• [What you are asked to do] Exactly as written, output the lines below starting from the first and ending with the line that contains "Task: Open the yellow Type column filter"; omit pictures.

Source records
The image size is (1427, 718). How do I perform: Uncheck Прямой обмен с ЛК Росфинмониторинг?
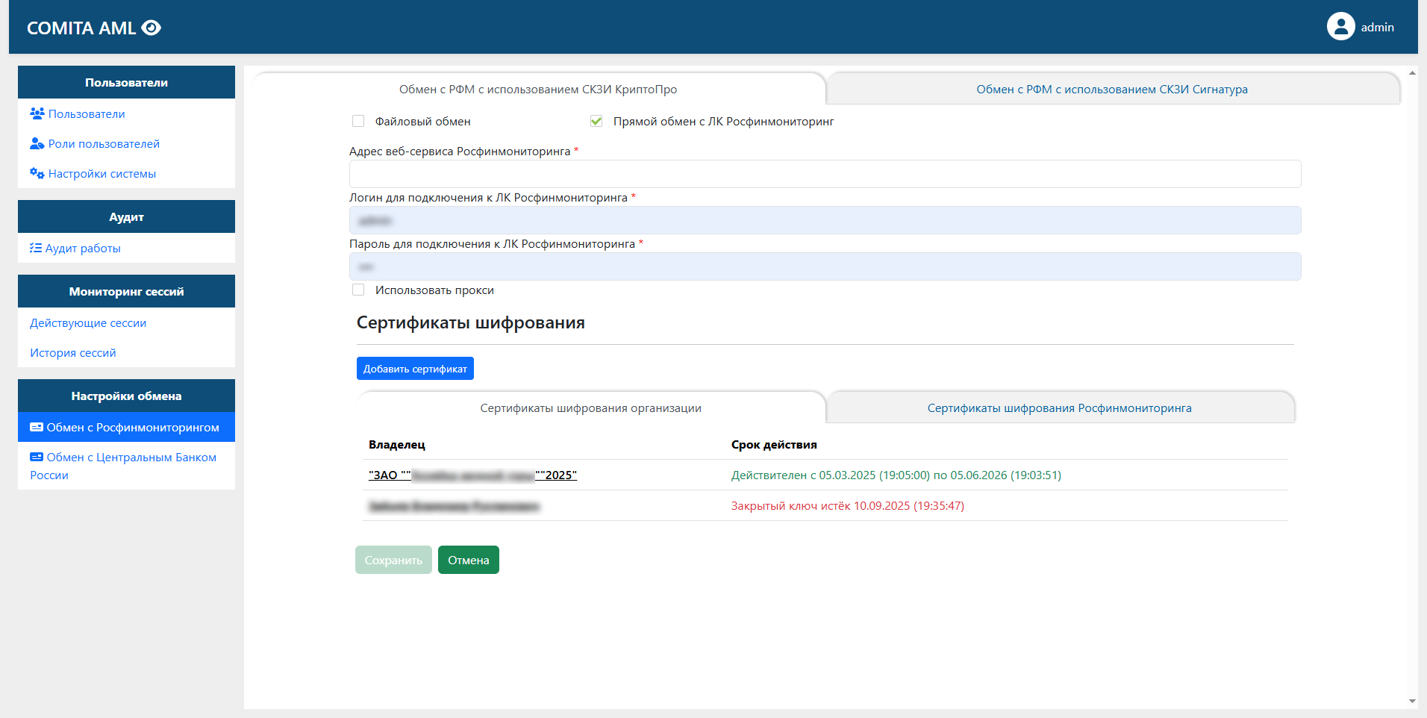pos(596,121)
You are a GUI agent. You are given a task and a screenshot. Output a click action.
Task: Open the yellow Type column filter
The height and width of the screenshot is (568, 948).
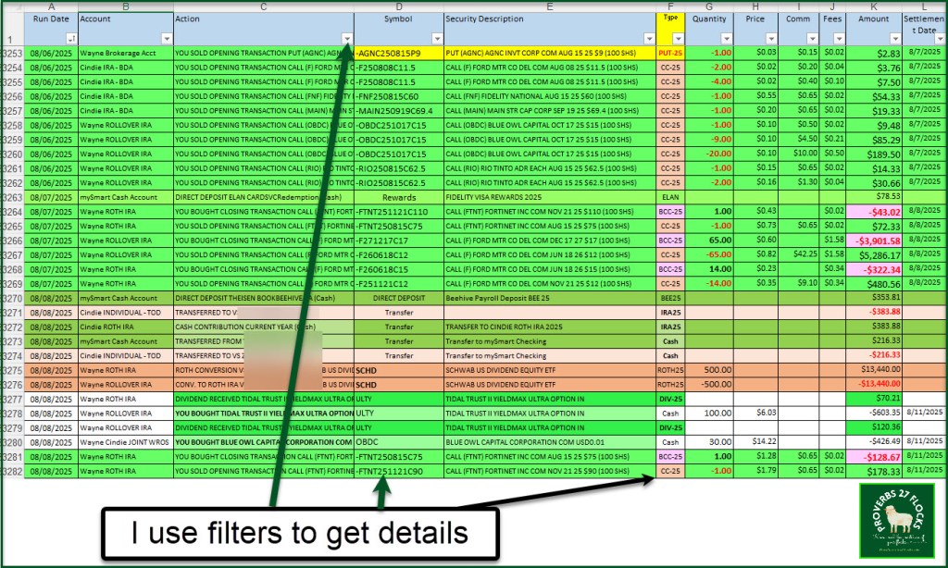(x=678, y=39)
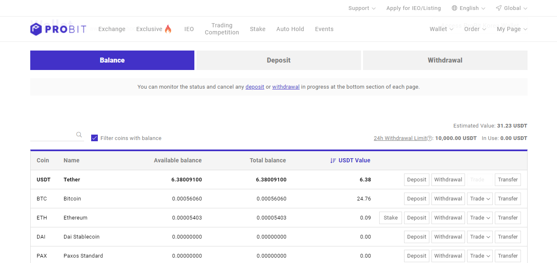
Task: Click the flame icon next to Exclusive
Action: 168,29
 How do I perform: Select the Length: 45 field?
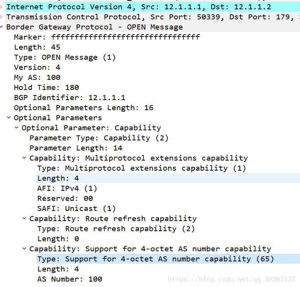[37, 47]
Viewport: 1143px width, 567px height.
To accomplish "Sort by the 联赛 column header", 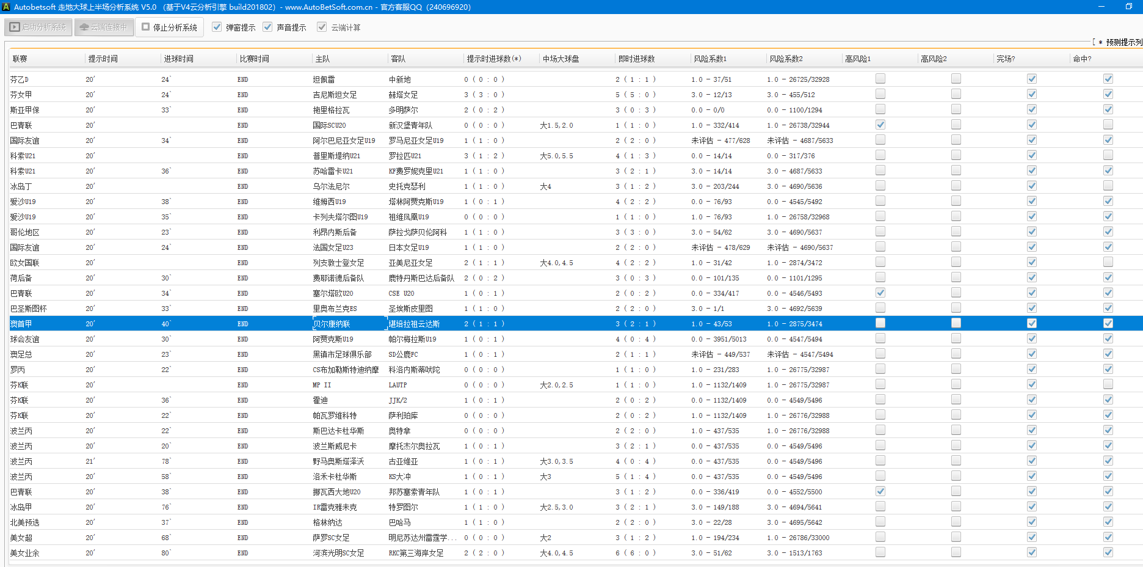I will click(20, 59).
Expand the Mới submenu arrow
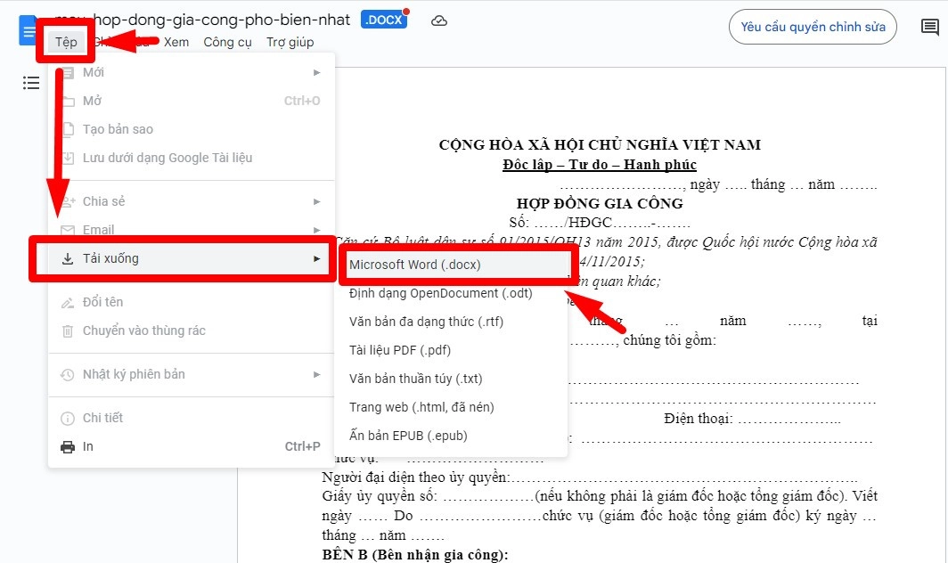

• [Answer section]
The image size is (1427, 718). How do I perform: Uncheck Прямой обмен с ЛК Росфинмониторинг?
pos(596,121)
You are a GUI agent. You are given a task and a screenshot. Output a click action.
Task: Open the yellow Type column filter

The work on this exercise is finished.